Cost | Potentially lower cost due to the "off-the-shelf" nature. | Higher cost due to the personalized manufacturing process. |
Risk of Rejection | Higher, due to potential immune reaction against donor cells. | Lower, as the cells are the patient’s own. |
Risk of GVHD (Graft vs. Host Disease) | Present, requires genetic modifications to reduce risk. | Absent, as the cells originate from the patient. |
Scalability | High, as cells can be produced in large batches. | Low, each batch is patient specific. |
Availability | Immediate availability for use in acute settings. | Requires weeks to months for cell preparation. |
Clinical Applications | May be limited by immune compatibility issues. | Broad applicability, especially in approved indications. |
However, the application of allogeneic CAR T cells introduces the risk of graft-versus-host disease (GVHD), a serious complication stemming from the donor immune cells attacking the recipient’s body. To mitigate this risk, sophisticated genetic engineering strategies are being employed. These include the knockout of the T-cell receptor (TCR) alpha chain gene or beta chain gene (116–118) to prevent the recognition of host cells by the infused CAR T cells, the use of virus-specific T cells with more restricted TCR repertoire as a source of generating allogeneic CAR T cells (119), and the use of non-αβ T cells, such as NK cells, invariant NK (iNKT), γδ T cells, or CD4/CD8 double negative T cells to engineer CAR cells (120–124).
Allogeneic CAR T-cell therapies face significant challenges in ensuring their evasion of the host immune surveillance and effective expansion and persistence in patients–pivotal for achieving sustained antitumor responses. To specifically target this issue, researchers have innovated by integrating an alloimmune defense receptor (ADR) which targets activated T and NK cells expressing the 4-1BB activation marker, thereby evading immune-mediated rejection while maintaining antitumor efficacy (125). This approach not only enhances CAR T-cell persistence but also minimizes the risk of graft-versus-host disease. Additionally, optimizing lymphodepletion and refining gene editing for T-cell robustness are crucial for overcoming these expansion and persistence challenges in allogeneic CAR T-cell therapy (117, 126).
The transformative potential of allogeneic CAR T-cell therapy lies in its ability to provide standardized, ready-to-use treatments that can be rapidly deployed. Nonetheless, this approach necessitates advanced genetic engineering to prevent immune rejection and GVHD. Addressing these challenges involves navigating complex ethical and regulatory concerns while ensuring long-term safety and efficacy through rigorous clinical trials. Balancing innovation with patient safety will be essential to realize the full potential of allogeneic CAR T cells, making them a viable option for a broader spectrum of patients globally.

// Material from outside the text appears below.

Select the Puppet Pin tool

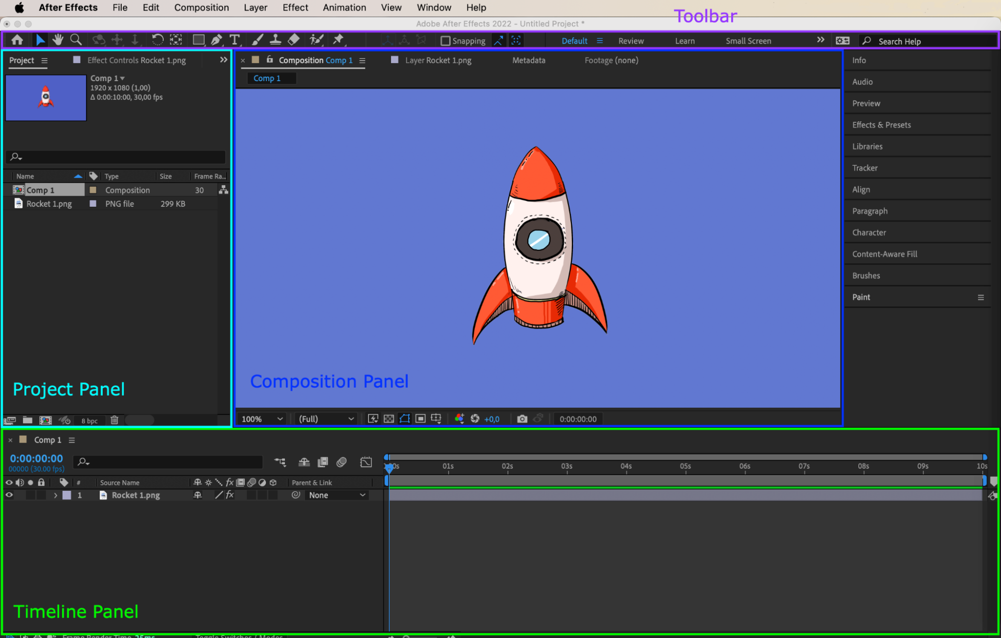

2.6. Advanced strategies to mitigate toxicities in CAR T-cell therapy: engineering safety switches and enhancing control
In the quest to overcome the toxicities associated with CAR T-cell immunotherapy, several innovative strategies are being employed to enhance safety and control. The integration of “safety switches”, such as inducible caspase-9 (127–130) and antibody-dependent cell-mediated cytotoxicity (ADCC) switches (131), enables the rapid elimination of CAR T cells in the event of severe side effects. Additionally, small molecule-based safety switches have been developed, allowing clinicians to rapidly deactivate the cells if adverse effects occur (132–134). Another promising approach is the use of Split, Universal, and Programmable (SUPRA) CARs, which divide the CAR system into two distinct components that must interact for activation. This design enhances control, enables more precise targeting, and reduces unintended T-cell activation (135, 136).

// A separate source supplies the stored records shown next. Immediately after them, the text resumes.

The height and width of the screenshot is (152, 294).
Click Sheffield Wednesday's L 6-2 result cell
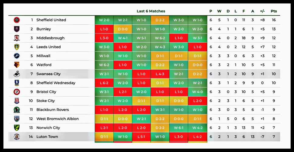[x=104, y=83]
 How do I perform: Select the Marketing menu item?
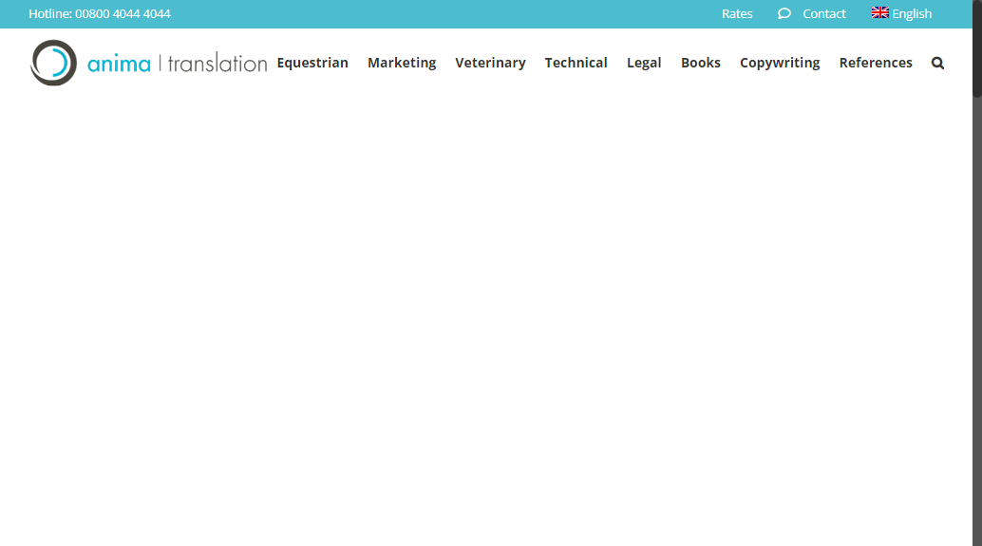pos(402,63)
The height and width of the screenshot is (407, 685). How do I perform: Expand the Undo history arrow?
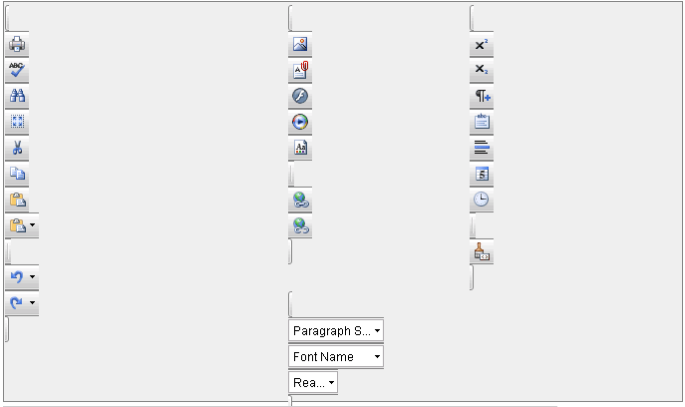33,277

Similarly, Dual CARs employ a strategy where CAR T cells are engineered to express two distinct receptors, requiring recognition of two specific antigens for activation. This dual recognition system enhances the specificity of CAR T cells, significantly reducing the risk of off-target effects and increasing the safety profile of these therapies (137). Control of CAR expression is achieved using inducible promoters (138, 139) or drug-responsive elements (140, 141), and innovative methods like sound (142) or light (143) activation, allowing for precise temporal and spatial control over CAR expression. This controlled approach helps to minimize the risk of overactivation and associated toxicities.

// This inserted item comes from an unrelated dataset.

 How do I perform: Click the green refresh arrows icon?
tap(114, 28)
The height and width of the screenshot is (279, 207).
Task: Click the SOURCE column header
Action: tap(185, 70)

Local delivery of CAR T cells, which involves administering these cells directly to the tumor site, minimizes systemic exposure and reduces the risk of widespread toxicities often associated with broader systemic administration (89, 144). Prophylactic use of medications such as tocilizumab and anakinra is explored to preemptively reduce the severity of cytokine release syndrome (CRS) and neurotoxicity (145–147). Techniques like biomarker monitoring (148) and fractionated dosing (149) are under investigation to better predict and manage toxic responses by moderating CAR T-cell activity. Furthermore, advancements in cellular engineering, such as CRISPR/Cas9 gene editing, are aimed at enabling CAR T cells to resist activation by certain cytokines that contribute to toxicities (150, 151). Mouse models are also being developed to study the pathogenesis of CRS and neurotoxicity in CAR T-cell therapy, aiding in the identification of key inflammatory pathways and the testing of new safety interventions (14, 152, 153).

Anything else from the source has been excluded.